Historical population
| Census | Pop. | Note | %± |
| 1920 | 289 |  | — |
| 1930 | 305 |  | 5.5% |
| 1940 | 395 |  | 29.5% |
| 1950 | 477 |  | 20.8% |
| 1960 | 509 |  | 6.7% |
| 1970 | 413 |  | −18.9% |
| 1980 | 355 |  | −14.0% |
| 1990 | 288 |  | −18.9% |
| 2000 | 227 |  | −21.2% |
| 2010 | 188 |  | −17.2% |
| 2020 | 241 |  | 28.2% |
| 2022 (est.) | 229 |  | −5.0% |
U.S. Decennial Census 2020 Census

===2010 census===
As of the census of 2010, there were 188 people, 93 households, and 52 families residing in the city. The population density was 408.7 PD/sqmi. There were 135 housing units at an average density of 293.5 /sqmi. The racial makeup of the city was 90.4% White, 0.5% African American, 5.9% Native American, 1.6% Asian, and 1.6% from two or more races. Hispanic or Latino of any race were 0.5% of the population.

There were 93 households, of which 21.5% had children under the age of 18 living with them, 47.3% were married couples living together, 4.3% had a female householder with no husband present, 4.3% had a male householder with no wife present, and 44.1% were non-families. 43.0% of all households were made up of individuals, and 29% had someone living alone who was 65 years of age or older.
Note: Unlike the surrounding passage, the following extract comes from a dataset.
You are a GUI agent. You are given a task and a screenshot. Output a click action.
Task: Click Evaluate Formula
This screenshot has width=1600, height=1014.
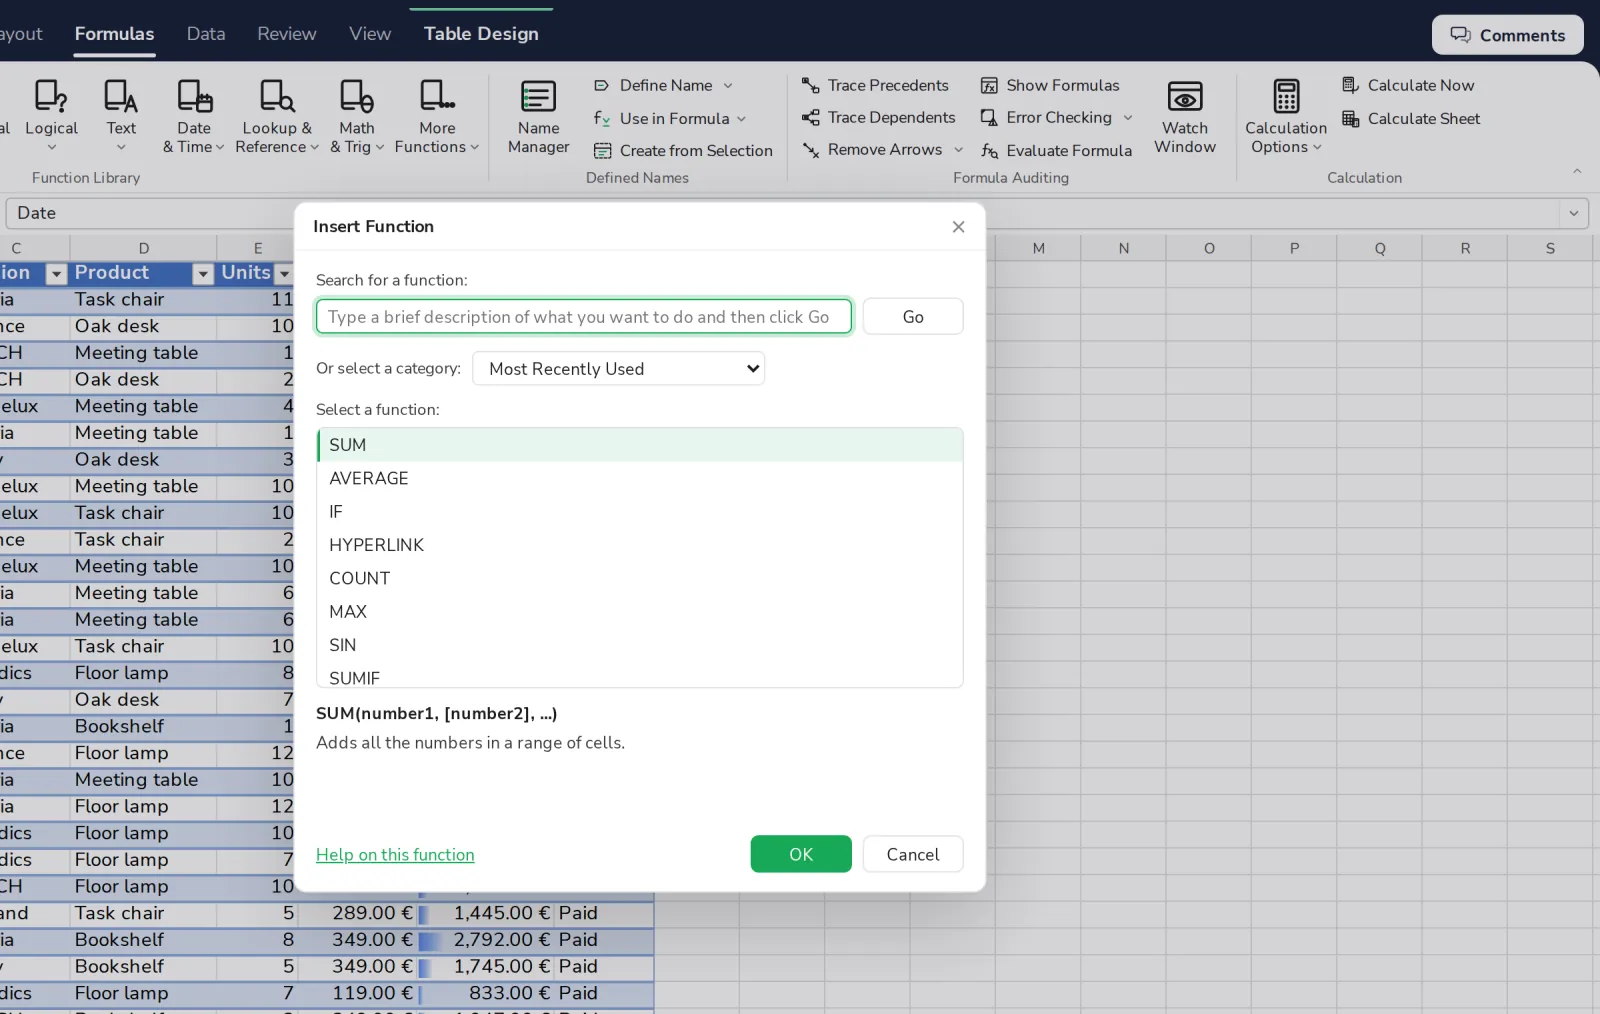pos(1057,151)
The average household size was 2.02 and the average family size was 2.77.

The median age in the city was 53.2 years. 20.7% of residents were under the age of 18; 7% were between the ages of 18 and 24; 16% were from 25 to 44; 25.5% were from 45 to 64; and 30.9% were 65 years of age or older. The gender makeup of the city was 54.3% male and 45.7% female.

===2000 census===
As of the census of 2000, there were 227 people, 117 households, and 62 families residing in the city. The population density was 489.6 PD/sqmi. There were 155 housing units at an average density of 334.3 /sqmi. The racial makeup of the city was 92.51% White, 6.17% Native American, and 1.32% from two or more races. Hispanic or Latino of any race were 2.20% of the population.
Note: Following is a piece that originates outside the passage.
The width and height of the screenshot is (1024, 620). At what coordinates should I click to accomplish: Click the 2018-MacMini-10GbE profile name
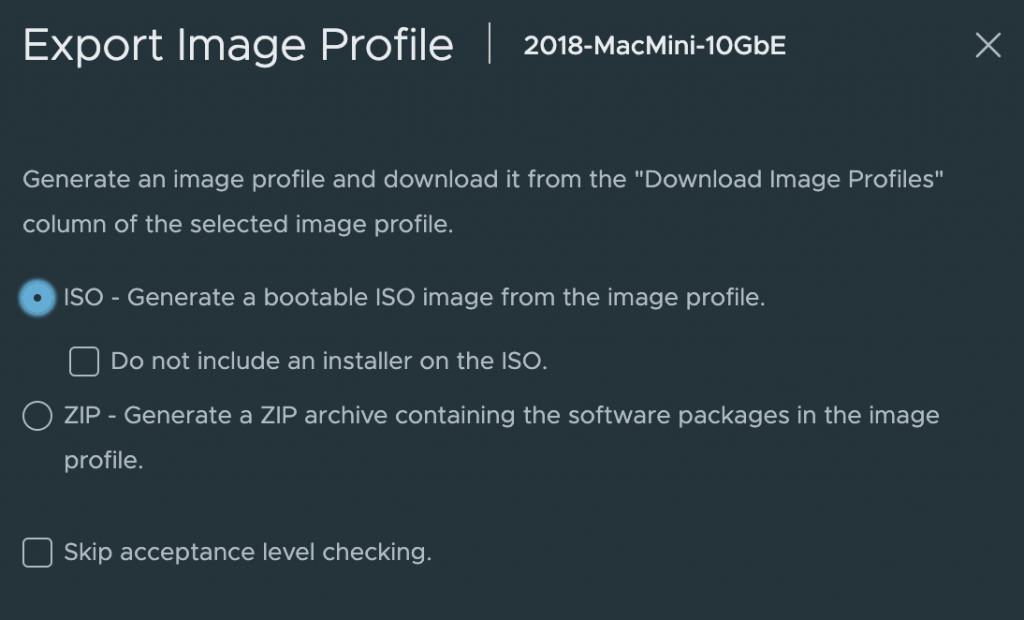coord(654,46)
There were 117 households, out of which 16.2% had children under the age of 18 living with them, 47.0% were married couples living together, 5.1% had a female householder with no husband present, and 47.0% were non-families. 41.9% of all households were made up of individuals, and 17.9% had someone living alone who was 65 years of age or older. The average household size was 1.94 and the average family size was 2.65.

In the city, the population was spread out, with 17.6% under the age of 18, 4.0% from 18 to 24, 16.7% from 25 to 44, 27.3% from 45 to 64, and 34.4% who were 65 years of age or older. The median age was 54 years. For every 100 females, there were 100.9 males. For every 100 females age 18 and over, there were 117.4 males.

The median income for a household in the city was $21,500, and the median income for a family was $31,500. Males had a median income of $30,000 versus $21,250 for females. The per capita income for the city was $18,371. None of the families and 8.8% of the population were living below the poverty line, including no under eighteens and 15.6% of those over 64.

==Education==
The local school is Halliday Public School District.

==Climate==
This climatic region is typified by large seasonal temperature differences, with warm to hot (and often humid) summers and cold (sometimes severely cold) winters. According to the Köppen Climate Classification system, Halliday has a humid continental climate, abbreviated "Dfb" on climate maps.